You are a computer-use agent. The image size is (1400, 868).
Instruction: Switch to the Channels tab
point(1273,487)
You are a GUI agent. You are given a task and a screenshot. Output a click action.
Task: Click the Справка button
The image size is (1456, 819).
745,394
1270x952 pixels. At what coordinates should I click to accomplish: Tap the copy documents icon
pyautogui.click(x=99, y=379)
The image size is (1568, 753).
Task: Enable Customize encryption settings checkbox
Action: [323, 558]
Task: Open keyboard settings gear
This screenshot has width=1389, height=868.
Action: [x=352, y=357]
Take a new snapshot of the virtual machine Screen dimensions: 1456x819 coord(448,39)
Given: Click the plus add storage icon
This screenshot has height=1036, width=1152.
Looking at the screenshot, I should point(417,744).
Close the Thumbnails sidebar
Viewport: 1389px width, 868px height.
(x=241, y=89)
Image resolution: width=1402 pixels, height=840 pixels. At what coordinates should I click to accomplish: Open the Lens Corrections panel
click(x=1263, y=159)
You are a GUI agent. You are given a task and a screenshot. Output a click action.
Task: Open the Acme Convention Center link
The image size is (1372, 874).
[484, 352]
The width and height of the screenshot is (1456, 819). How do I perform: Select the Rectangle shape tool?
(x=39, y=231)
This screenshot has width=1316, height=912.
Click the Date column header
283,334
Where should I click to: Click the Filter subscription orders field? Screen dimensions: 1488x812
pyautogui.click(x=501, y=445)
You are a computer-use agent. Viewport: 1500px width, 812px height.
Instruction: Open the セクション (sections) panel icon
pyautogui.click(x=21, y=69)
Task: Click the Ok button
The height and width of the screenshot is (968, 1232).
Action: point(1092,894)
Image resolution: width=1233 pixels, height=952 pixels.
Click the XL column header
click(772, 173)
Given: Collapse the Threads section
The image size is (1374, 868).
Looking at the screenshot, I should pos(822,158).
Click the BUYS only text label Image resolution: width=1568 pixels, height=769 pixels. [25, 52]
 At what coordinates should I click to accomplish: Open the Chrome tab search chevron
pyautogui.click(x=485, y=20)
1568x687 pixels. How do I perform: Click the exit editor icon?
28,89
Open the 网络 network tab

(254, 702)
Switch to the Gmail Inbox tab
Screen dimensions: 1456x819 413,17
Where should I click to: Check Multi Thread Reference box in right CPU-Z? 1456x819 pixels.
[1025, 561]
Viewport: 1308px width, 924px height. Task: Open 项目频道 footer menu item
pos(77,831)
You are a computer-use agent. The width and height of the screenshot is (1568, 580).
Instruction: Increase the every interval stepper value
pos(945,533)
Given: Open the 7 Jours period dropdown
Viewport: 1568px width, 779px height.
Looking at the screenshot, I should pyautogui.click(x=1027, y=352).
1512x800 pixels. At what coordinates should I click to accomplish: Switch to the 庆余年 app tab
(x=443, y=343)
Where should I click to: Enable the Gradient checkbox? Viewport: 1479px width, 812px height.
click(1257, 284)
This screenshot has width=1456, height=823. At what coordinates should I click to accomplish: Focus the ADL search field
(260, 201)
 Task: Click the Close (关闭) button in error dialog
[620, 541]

## [WHAT YOU HAVE TO DO]
Please reproduce, exactly as they appear above, the lines from the line containing "Instruction: Open the" up to and including the line containing "Given: Open the 7 Jours period dropdown".

## [FINISHED EXERCISE]
Instruction: Open the セクション (sections) panel icon
pyautogui.click(x=21, y=69)
Task: Click the Ok button
The height and width of the screenshot is (968, 1232).
Action: point(1092,894)
Image resolution: width=1233 pixels, height=952 pixels.
Click the XL column header
click(772, 173)
Given: Collapse the Threads section
The image size is (1374, 868).
Looking at the screenshot, I should pos(822,158).
Click the BUYS only text label Image resolution: width=1568 pixels, height=769 pixels. [25, 52]
 At what coordinates should I click to accomplish: Open the Chrome tab search chevron
pyautogui.click(x=485, y=20)
1568x687 pixels. How do I perform: Click the exit editor icon?
28,89
Open the 网络 network tab

(254, 702)
Switch to the Gmail Inbox tab
Screen dimensions: 1456x819 413,17
Where should I click to: Check Multi Thread Reference box in right CPU-Z? 1456x819 pixels.
[1025, 561]
Viewport: 1308px width, 924px height. Task: Open 项目频道 footer menu item
pos(77,831)
You are a computer-use agent. The width and height of the screenshot is (1568, 580).
Instruction: Increase the every interval stepper value
pos(945,533)
Given: Open the 7 Jours period dropdown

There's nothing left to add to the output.